Currently, Katharina is part of the curatorial team of the Museum für Neue Kunst in Freiburg, Germany. Here, she co-curated Ping-Pong, a collaboration between the Museum für Neue Kunst and the Kunststiftung Baden-Württemberg. Ping-Pong transcends the boundaries of the museum and enters the urban space of Freiburg. Since the beginning of 2021, she has also been senior research assistant for contemporary Middle Eastern art at an art advisory firm. From 2016 to 2018, she was assistant curator on the research and exhibition project Flow of Forms/Forms of Flow. Design Histories between Africa and Europe, which was presented in Munich as well as at the MARKK in Hamburg.
As a curator and researcher, her present interests, which she also pursues within the framework of Sumac Space, are concerned with alternate realities in contemporary art from the Middle East and its different forms of artistic expression. Katharina also researches on documentarism in the Arab world and the broader interactions between society and audio-visual art.

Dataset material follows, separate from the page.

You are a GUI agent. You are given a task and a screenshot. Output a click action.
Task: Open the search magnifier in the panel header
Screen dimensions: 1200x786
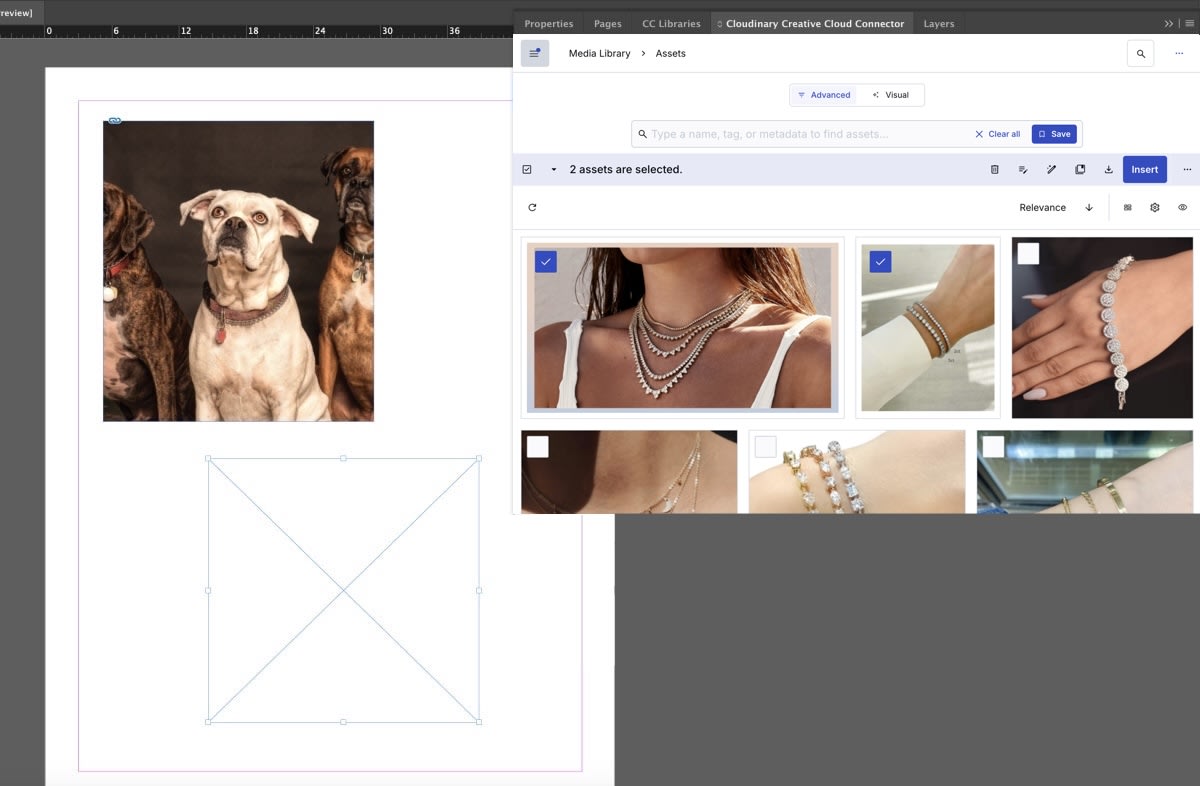point(1140,53)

Davood Madadpoor, b. 1981, Tehran Iran.
Davood was born and raised in Tehran where he worked at the War Library as co-researcher on methods of archiving. His interests in the arts led him to pursue degrees in photography at the Iranian Photographers’ House and the Tehran University of Applied Sciences and Technology. He also worked as project coordinator and office manager at the Tehran Art Center (Hozeh Honari).
His passion for the arts further brought him to Florence where he obtained a bachelor’s degree in visual arts as well as a master’s degree in curatorial studies from the Accademia di Belle Arti. Here, he cultivated and explored his curatorial interests in the relationship between art practices and the material reality of day-to-day life, graduating with a thesis focused on local context as an impetus and inspiration for the art practices of artists-in-residence.
Since 2018, he is project coordinator and curatorial assistant at Villa Romana in Florence. In this capacity, he recently took the role of co-editor on a digital project entitled, The Broken Archive—Artistic Practices Bridging the Mediterranean, which was the fruit of a cooperation between Haus der Kulturen der Welt (HKW), Berlin DE and Villa Romana. He also carried part of the curatorial responsibility for another exhibition project entitled Seeds for Future Memories: Voicing the Two Ends of Migration, in cooperation with ifa-Galerie, ACUD MACHT NEU and FREIRAUM in der Box (Berlin DE).
In 2021, he was selected to be part of the Digital Young Curators Academy in the 5. Berliner Herbstsalon, Maxim Gorki Theater.
The rest of his time is devoted to developing his research aligned with Sumac Space which revolves around interrogating and recasting everyday objects and events against the contemporaneous backdrop of a social and political landscape in flux.
As a curator, Davood seeks to explore this tension in his exhibitions through different narrations, story-telling, and fictions which reconstruct the contemporary day-to-day as a mixture of origin, transition, and an unknowable future.